┌─ 抜粋文

Pythonには使線形計画問題(LP)を扱える最適化アプリケーションは大きく以下の2種類に分類されます。
- Solver (ソルバー);
- 問題を解くアルゴリズムを内包したアプリケーション
- Modeler (モデラー);
- 最適化問題をプログラムしやすくするアプリケーション。 ユーザーとSolverの橋渡しを行う
- ユーザーがモデラーで問題を記述し、モデラーがソルバーを呼び出す
使用可能なSolverとModelerの組み合わせと、Modelerの簡単な実装例をまとめました。
履歴
- 2020/05/26: 初稿
- 2024/09/13: モデラーにPython-MIPを追加。ソルバーにHiGHSを追加。
モデラーとソルバのまとめ
行がソルバーで、列方向がモデラーです。
| LP Solver / Modeler | Python-MIP | PuLP | Scipy | CVXOPT | PICOS | Pyomo |
|---|---|---|---|---|---|---|
| GLPK | ok | ok | ok | ok | ||
| CBC | ok | ok | ok | |||
| HiGHS | ok | ok | ||||
| SCIP | ok | ok? | ok | ok | ||
| CPLEX | ok | ok | ok | ok | ||
| MOSEK | ok | ok | ||||
| GUROBI | ok | ok | ok | ok | ||
| CVXOPT | ok | ok | ||||
| SCIPY | ok |
ソルバーのインストール
mac環境を想定
- glpk
非商用
brew install glpk
pip install swiglpk
- mosek
商用、アカデミックライセンスあり
pip install mosek
and get academic license from https://www.mosek.com/products/academic-licenses/ if you can.

└─
┌─ 提示データ

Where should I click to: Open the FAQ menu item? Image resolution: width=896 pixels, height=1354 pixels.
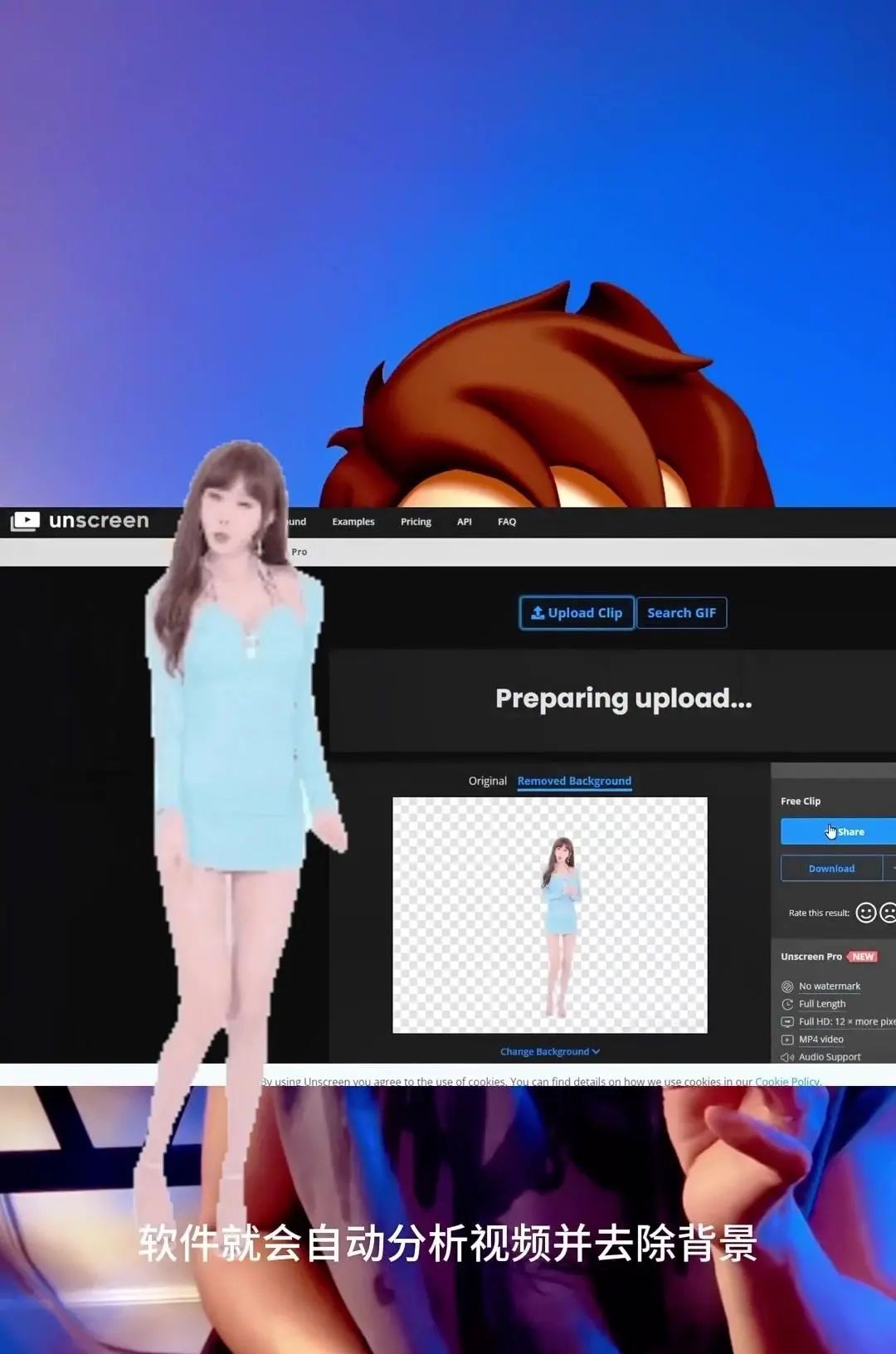coord(507,522)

└─

練習問題 =>
A: Pythonの最適化アプリケーションに関する抜粋文について、次の問いに答えてください。
(i) Modelerはどのようなアプリケーションだと説明されていますか。
(ii) 2024/09/13の更新では何が追加されましたか。
(iii) ソルバーのインストールはどの環境を想定していますか。
B: Pythonの最適化アプリケーションに関する抜粋文を、最後の行の後から続けて書いてください。

解答 =>
A:
(i) 最適化問題をプログラムしやすくするアプリケーションで、ユーザーとSolverの橋渡しを行うものです。
(ii) モデラーにPython-MIPが、ソルバーにHiGHSが追加されました。
(iii) mac環境です。

B:
Modeler Install
- Python-MIP、PuLp、Scipy、CVXOPT、PICOS、Pyomo
pip install mip pulp scipy cvxopt picos pyomo mip
LP (Modeling)
次の問題をそれぞれのモデラーを使って解いてみます
min -x+4y
s.t. -3x + y ≤ 6
-x - 2y ≥ -4
y ≥ -3
Python-MIP
solver = mip.HIGHS
# solver = mip.CBC
m = mip.Model(solver_name=solver)
x = m.add_var()
y = m.add_var()
m.objective = -3 * x + y
m.add_constr(-x -2 * y >= -4)
m.add_constr(y >= -3)
m.optimize()
print("obj", m.objective.x, "x", x.x, "y", y.x)
使用可能なソルバー
# solvers
CBC = "CBC"
CPX = "CPX" # we plan to support CPLEX in the future
CPLEX = "CPX" # we plan to support CPLEX in the future
GRB = "GRB"
GUROBI = "GRB"
HIGHS = "HiGHS"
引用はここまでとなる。